The task: The line with "Click the sort arrow under FECHA header" starts the range, and the last line of the listing ends it. Retype that range exactly, without pictures.

Data:
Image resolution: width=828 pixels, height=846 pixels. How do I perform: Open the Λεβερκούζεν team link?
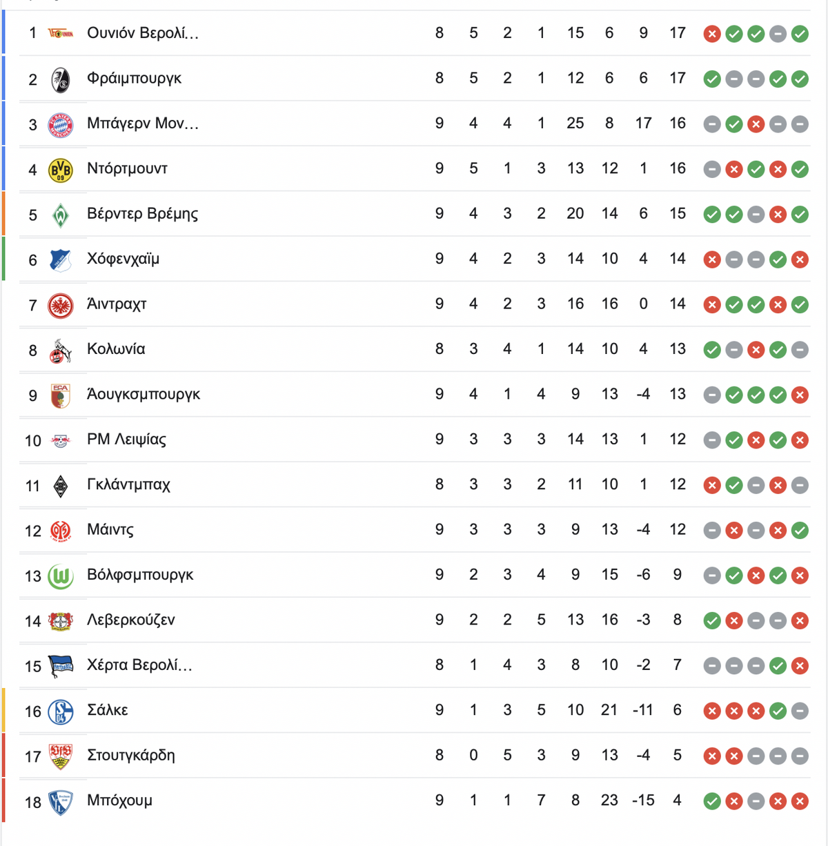pos(131,620)
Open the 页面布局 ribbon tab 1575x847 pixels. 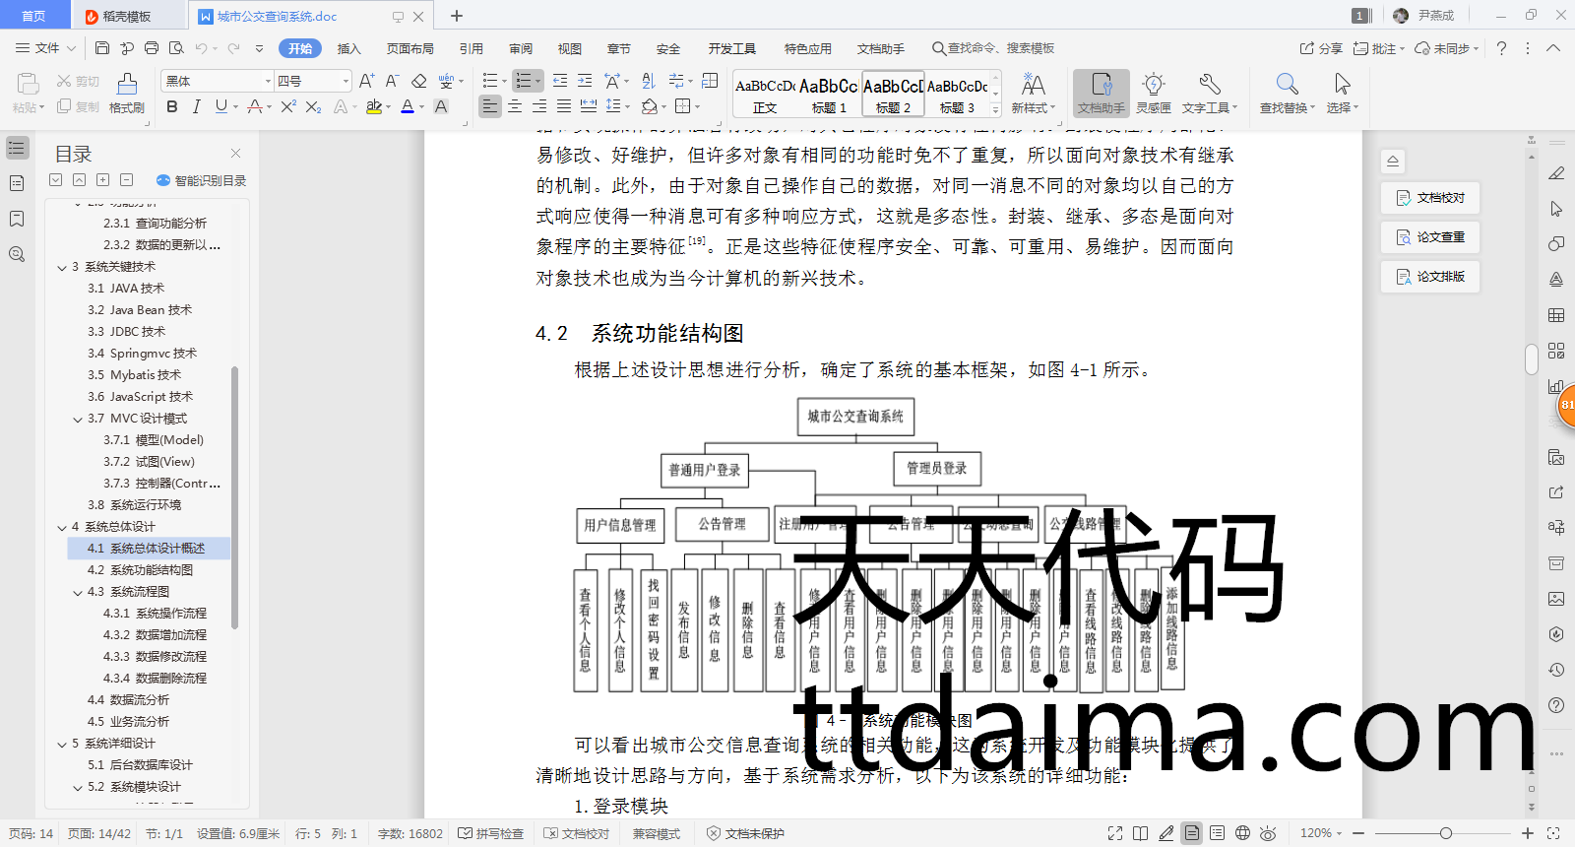410,48

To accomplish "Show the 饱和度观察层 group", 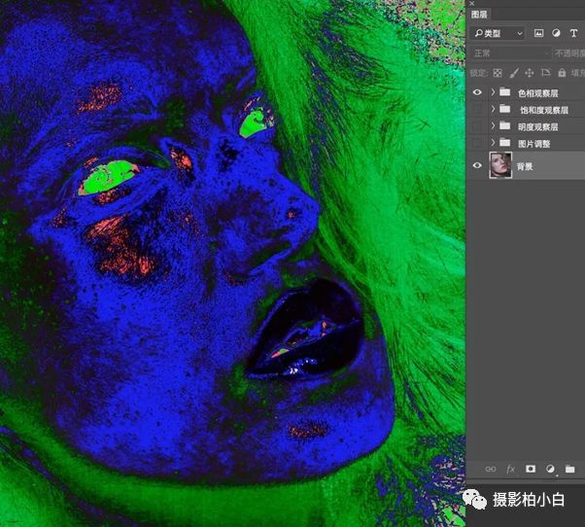I will click(476, 110).
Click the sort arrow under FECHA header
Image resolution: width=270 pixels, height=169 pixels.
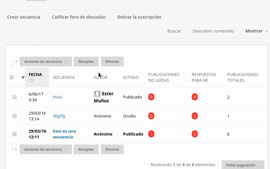point(31,81)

Problem solution:
Click the sort arrow under FECHA header
Image resolution: width=270 pixels, height=169 pixels.
point(31,81)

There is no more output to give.